Abstract

This chapter provides an overview of δ-aminolevulinic acid synthetase and the control of heme and chlorophyll synthesis. Specialized cells that make large amounts of heme or chlorophyll have been examined to discover the controls involved in the synthesis of these pigments. In most of the cell types studied, the generalization can be made that all the enzymes of heme synthesis, except the first one, are normally present in excess. The activity of this enzyme not only controls the rate of heme synthesis, but in plants it also controls the rate of chlorophyll and bacteriochlorophyll synthesis. In Rhodopseudomonas spheroids, a photosynthetic bacterium, one and the same enzyme controls both heme and bacteriochlorophyll synthesis.

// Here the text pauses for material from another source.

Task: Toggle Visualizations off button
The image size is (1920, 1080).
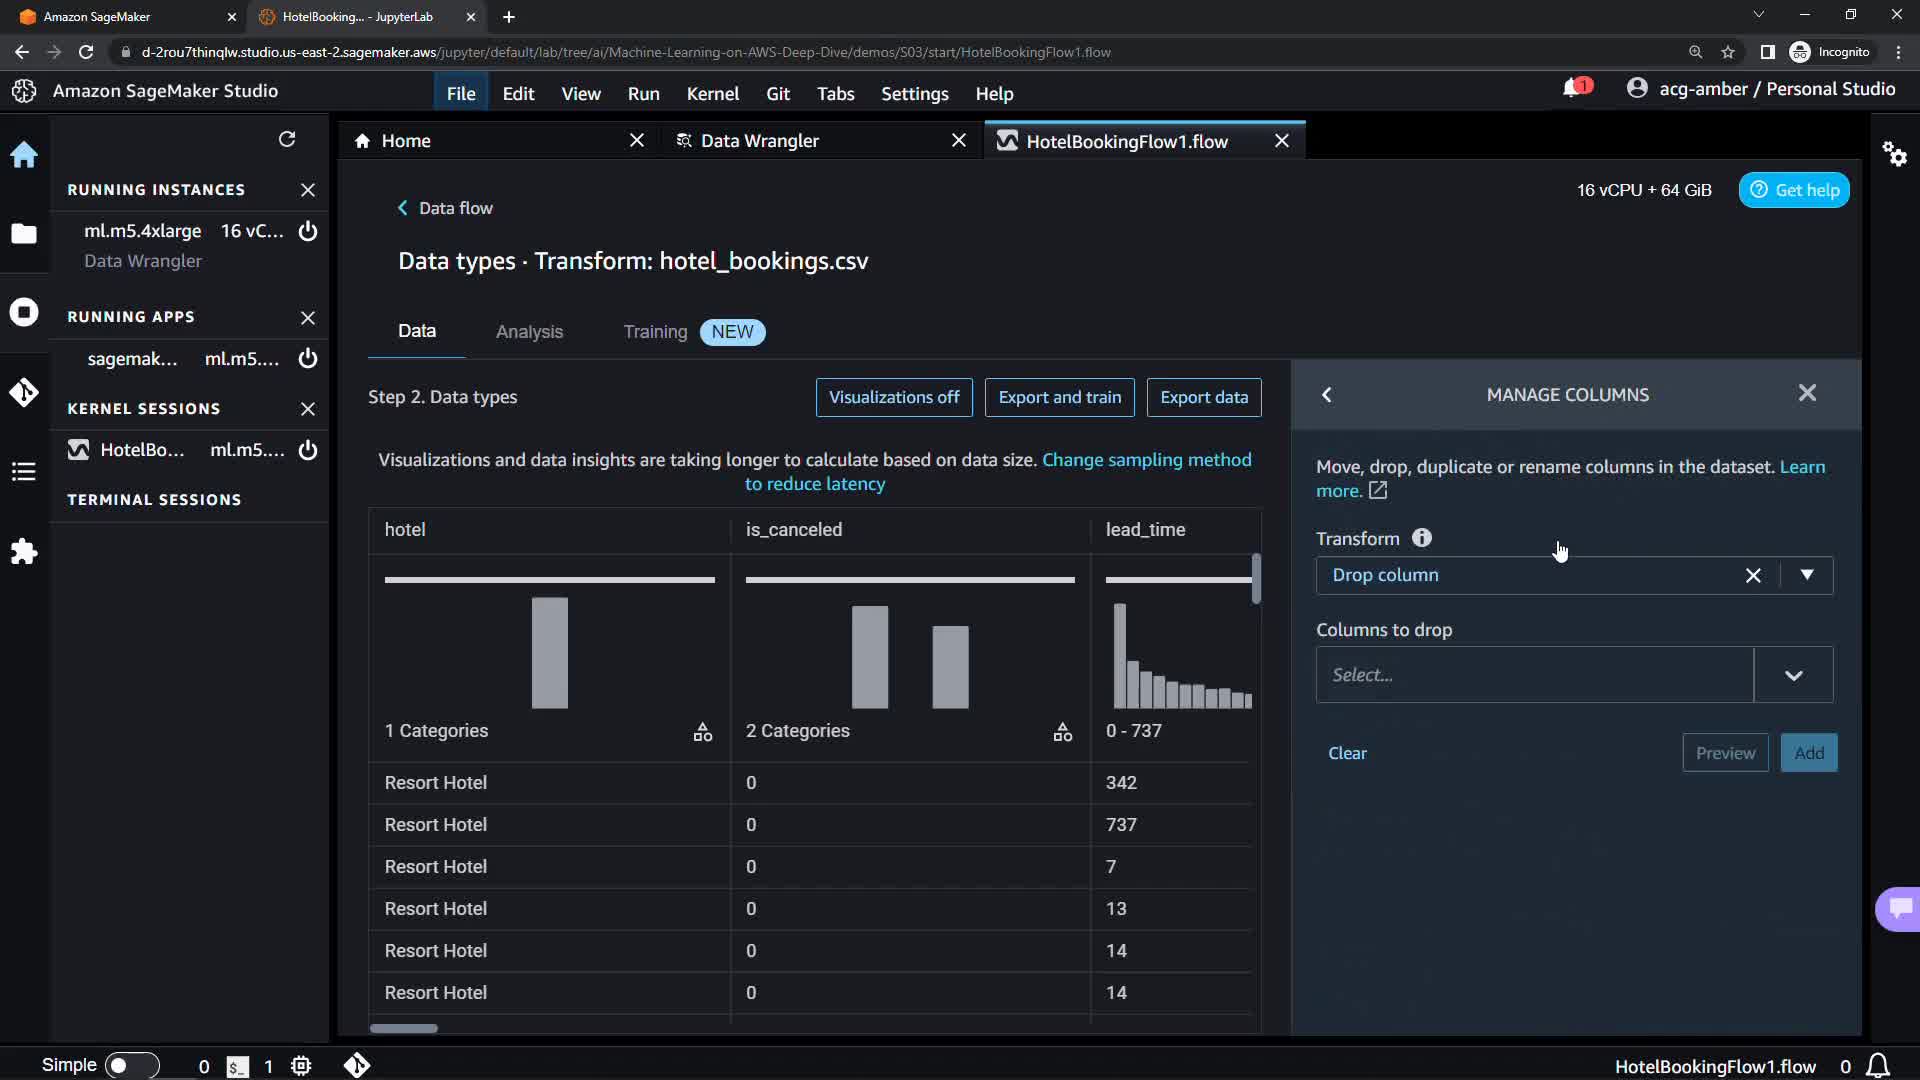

In this organism, the enzymes of the Mg branch may be present in only limited sufficiency, but in higher plants the activities of the enzymes of the Mg branch do not limit chlorophyll synthesis. In animals, the physiological stimulus to increased activity of ALA-synthetase appears to be a group of steroids. In the mouse, the induction by these steroids has been shown to be independent of erythropoietin action. Recent experiments suggest that these steroids may act at the transcriptional level possibly to overcome a repressor. Heme administration to rats appears not only to suppress the induction of ALA-synthetase by chemicals, but also to suppress an increase in some other liver microsomal enzymes. Heme administration to rats may also inhibit the transport of soluble ALA-synthetase of the cytosol into the mitochondria.